Findings from Chakraborty (2021) Reproduction
Introduction
The second project that I worked on in Open Source GIScience was a reproduction of the 2021 paper Social inequities in the distribution of COVID-19: An intra-categorical analysis of people with disabilities in the U.S. The process of reproducing this study was definitely more difficult, but also more informative than the Alabama Gerrymandering Case Study. This is because of how in-depth this reproduction challenged me to go in terms of data transformations and analysis in R, as well as in my intentional use of the research compendium.

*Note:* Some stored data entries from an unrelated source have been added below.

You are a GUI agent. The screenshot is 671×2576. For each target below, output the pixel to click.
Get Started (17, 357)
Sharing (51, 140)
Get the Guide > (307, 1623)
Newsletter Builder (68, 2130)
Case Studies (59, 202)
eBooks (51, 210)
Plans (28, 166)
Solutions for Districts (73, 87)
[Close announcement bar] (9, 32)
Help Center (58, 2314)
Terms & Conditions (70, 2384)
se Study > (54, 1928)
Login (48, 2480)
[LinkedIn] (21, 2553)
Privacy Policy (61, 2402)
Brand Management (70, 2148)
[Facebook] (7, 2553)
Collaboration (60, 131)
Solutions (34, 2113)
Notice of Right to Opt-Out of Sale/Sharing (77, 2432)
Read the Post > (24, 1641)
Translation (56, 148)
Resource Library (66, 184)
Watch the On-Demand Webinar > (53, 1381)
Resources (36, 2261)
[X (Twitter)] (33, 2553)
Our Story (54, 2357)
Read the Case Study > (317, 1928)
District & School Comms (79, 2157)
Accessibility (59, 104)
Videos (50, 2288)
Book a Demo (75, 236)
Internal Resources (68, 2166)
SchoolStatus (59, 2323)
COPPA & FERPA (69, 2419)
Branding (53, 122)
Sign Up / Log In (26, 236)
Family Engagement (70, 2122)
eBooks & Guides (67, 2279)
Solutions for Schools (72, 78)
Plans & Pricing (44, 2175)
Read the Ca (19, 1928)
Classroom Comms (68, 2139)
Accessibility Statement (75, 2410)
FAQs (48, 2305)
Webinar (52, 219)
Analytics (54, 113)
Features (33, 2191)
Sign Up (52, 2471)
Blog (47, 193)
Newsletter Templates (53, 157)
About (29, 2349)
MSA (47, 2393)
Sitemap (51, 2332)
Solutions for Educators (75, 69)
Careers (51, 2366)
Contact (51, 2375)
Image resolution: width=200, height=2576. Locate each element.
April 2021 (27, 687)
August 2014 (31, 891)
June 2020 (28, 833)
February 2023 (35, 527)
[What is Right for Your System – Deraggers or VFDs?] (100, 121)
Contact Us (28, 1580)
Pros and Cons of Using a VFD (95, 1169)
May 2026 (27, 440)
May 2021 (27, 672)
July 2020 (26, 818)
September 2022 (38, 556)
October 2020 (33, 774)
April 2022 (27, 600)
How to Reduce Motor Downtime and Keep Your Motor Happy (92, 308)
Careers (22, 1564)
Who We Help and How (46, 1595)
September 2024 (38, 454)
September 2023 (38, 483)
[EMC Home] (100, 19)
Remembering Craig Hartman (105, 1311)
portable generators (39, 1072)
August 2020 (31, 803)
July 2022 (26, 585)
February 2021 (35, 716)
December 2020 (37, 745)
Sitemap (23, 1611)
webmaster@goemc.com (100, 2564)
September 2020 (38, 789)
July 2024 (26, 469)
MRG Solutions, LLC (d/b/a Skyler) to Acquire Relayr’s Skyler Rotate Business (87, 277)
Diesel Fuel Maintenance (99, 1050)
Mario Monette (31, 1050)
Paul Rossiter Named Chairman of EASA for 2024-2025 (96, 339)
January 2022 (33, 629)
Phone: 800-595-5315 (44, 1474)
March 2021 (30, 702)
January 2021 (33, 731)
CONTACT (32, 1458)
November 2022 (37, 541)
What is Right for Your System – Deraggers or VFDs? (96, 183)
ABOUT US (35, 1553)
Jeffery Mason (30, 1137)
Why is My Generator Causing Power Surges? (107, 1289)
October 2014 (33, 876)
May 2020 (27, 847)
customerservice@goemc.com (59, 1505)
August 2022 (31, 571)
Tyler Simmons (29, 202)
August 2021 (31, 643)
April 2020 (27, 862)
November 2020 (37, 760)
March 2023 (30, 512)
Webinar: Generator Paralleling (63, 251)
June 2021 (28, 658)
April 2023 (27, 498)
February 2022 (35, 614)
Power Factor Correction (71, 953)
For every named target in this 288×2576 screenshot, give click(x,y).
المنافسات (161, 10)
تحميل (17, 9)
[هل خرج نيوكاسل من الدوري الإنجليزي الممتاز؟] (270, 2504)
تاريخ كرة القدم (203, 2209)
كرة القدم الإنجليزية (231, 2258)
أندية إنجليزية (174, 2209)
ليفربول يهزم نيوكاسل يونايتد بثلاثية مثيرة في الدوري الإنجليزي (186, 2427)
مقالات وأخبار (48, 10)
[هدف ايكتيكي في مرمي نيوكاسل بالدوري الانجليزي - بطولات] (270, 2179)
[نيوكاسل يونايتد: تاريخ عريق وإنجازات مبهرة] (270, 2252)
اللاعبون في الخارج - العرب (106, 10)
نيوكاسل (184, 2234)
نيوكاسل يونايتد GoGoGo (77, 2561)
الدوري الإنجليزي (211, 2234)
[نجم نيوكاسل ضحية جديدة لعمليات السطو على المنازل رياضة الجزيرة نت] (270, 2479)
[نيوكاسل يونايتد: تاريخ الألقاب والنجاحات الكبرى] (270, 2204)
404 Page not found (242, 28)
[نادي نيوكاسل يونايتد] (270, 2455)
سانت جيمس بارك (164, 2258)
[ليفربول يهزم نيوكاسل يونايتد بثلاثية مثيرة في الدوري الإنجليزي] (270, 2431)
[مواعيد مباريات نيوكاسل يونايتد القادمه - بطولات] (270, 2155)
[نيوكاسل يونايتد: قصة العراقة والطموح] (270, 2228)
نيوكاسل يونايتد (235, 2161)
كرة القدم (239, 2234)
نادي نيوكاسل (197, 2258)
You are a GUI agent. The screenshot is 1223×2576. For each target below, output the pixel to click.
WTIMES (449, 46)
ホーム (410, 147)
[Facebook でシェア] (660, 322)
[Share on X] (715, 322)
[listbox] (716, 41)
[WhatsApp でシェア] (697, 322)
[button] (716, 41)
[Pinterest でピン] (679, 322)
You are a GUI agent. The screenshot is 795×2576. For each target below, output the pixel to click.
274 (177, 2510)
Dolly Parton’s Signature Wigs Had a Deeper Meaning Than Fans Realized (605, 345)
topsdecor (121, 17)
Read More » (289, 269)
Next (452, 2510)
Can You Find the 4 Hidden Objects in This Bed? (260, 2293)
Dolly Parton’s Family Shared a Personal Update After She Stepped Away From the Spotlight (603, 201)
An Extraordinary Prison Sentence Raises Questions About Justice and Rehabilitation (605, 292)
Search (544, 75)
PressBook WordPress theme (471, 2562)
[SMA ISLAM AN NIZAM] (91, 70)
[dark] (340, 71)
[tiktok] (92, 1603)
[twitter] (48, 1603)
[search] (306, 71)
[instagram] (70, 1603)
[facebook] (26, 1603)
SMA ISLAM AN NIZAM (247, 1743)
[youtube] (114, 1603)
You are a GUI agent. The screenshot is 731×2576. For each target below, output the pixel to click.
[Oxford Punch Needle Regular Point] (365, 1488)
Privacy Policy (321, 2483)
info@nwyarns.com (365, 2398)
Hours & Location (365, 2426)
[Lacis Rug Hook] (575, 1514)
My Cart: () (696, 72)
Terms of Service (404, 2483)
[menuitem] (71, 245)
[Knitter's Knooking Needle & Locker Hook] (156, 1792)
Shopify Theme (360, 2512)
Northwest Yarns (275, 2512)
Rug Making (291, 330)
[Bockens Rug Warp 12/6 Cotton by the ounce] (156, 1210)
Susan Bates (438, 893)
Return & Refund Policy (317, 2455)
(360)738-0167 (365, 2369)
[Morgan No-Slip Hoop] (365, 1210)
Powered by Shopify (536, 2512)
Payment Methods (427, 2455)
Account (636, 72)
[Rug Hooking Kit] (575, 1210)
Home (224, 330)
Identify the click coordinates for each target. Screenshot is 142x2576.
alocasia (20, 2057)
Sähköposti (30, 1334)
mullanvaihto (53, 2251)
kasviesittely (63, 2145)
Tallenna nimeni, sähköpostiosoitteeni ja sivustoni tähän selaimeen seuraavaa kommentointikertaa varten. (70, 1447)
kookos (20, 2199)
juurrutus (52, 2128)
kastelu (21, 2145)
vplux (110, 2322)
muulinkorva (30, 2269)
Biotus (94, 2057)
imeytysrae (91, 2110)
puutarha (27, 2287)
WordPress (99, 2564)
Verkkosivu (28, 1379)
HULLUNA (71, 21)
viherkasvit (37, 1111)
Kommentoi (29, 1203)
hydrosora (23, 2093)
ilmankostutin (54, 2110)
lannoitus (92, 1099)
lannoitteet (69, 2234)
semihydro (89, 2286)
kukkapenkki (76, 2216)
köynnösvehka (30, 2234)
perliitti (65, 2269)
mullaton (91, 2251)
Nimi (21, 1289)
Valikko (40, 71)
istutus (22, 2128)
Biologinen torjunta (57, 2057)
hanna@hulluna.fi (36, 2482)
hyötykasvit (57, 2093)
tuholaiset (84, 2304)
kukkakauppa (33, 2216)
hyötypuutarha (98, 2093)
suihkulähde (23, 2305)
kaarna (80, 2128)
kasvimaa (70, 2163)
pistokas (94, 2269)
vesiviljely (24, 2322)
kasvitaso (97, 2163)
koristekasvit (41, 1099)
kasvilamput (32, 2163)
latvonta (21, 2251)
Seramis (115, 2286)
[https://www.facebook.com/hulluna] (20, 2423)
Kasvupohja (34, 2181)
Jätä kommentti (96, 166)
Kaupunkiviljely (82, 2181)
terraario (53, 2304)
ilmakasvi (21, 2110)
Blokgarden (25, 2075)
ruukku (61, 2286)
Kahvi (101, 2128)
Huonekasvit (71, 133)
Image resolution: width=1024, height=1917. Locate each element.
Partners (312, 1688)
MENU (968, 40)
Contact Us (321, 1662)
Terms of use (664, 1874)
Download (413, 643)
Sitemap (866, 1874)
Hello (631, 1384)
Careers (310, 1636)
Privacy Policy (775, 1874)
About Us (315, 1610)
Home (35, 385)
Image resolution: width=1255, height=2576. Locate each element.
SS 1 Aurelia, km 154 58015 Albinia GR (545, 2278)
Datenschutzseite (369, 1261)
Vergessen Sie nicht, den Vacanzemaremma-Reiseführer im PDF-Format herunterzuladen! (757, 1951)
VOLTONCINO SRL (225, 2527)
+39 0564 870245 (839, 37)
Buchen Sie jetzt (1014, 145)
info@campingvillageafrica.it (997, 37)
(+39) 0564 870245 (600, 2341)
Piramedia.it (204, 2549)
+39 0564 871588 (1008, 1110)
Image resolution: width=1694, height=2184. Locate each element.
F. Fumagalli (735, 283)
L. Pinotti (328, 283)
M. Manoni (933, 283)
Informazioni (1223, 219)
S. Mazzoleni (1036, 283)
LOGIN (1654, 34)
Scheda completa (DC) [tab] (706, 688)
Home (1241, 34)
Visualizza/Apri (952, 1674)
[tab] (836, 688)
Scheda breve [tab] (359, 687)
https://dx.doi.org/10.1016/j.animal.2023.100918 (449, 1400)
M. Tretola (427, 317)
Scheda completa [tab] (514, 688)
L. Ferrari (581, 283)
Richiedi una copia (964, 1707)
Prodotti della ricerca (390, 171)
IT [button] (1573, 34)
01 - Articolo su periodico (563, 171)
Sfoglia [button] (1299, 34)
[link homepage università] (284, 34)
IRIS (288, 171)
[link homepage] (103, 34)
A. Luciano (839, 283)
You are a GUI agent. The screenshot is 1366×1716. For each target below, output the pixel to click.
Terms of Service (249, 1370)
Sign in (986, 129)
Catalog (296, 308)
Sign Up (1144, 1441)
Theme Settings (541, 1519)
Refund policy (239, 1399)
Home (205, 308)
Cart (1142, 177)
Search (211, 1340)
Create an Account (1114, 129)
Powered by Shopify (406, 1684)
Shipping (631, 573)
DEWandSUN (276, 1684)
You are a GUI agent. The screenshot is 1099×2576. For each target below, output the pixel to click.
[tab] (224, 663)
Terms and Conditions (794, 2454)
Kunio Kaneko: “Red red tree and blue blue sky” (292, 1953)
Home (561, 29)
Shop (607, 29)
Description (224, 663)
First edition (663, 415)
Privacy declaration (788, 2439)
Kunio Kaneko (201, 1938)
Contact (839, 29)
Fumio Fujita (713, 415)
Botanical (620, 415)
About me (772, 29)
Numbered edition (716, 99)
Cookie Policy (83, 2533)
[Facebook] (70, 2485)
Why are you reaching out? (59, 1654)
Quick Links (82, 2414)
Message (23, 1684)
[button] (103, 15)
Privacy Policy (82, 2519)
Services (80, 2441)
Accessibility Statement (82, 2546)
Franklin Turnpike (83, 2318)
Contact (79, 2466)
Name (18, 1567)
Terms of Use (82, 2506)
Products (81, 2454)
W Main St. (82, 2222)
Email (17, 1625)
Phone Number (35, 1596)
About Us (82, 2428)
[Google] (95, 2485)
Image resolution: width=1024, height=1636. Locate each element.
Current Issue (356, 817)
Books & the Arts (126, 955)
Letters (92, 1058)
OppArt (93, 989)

Because this reproduction was adapted from a prior reproduction, the scope of this project for me was more of a partial or parallel reproduction of the original paper.
Findings from analysis
The methods from this study, especially the cluster analysis, were more complicated, and I felt less empowered to be able to understand it by myself. My repository/research compendium contains all of the different steps in understanding the workflow of the original paper. This begins with my workflow chart which I drew up after reading through Chakraborty’s paper. Next, is the collaborative class discussion workflow, which was a very valuable experience for me, as I got to hear from my peers who had more spatial analysis and R experience than I do. Finally, my pre-analysis plan details roughly the steps that I planned to impliment, with the help of the prior reproduction’s code.
It was a little bit of a struggle to understand all of the findings from the reproduction, however, the reproduction code was essentially able to reproduce Table 1 and Figure 1, while SpatialEpi in R reported more clusters than the original study. Also, as touched upon in the discussion section, some counties were found to have incorrect COVID incidence scores, which resulted in inaccurate correlation coefficients.
Reproducibility practice takeaways/points for improvement
Despite the hurdles of making sense of the methods in the prior reproduction’s code, I found this project to be a lot more useful (especially in the struggle of working through it) as an exercise in Open Science. Because it was a reproduction project, I was able to experience how to approach interpreting an author’s workflow, (again) making a pre-analysis plan, and then implimenting it. To me, this project felt far more focused on the practice of reproducibility than the actual details of the analysis, especially since the paper had been reproduced before. I felt confident in my work initially interpreting the study workflow, but in the end, I needed to rely heavily on the code from Prof. Holler and the other prior reproduction authors. I feel that the practice of reproducing this study was an overall success, because we made the workflow and transformations more clear, and we produced maps visualizing important elements of the study (like the clusters) that the original paper did not. I definitely learned a lot, and I felt much more familiar with using the research compendium template after this project!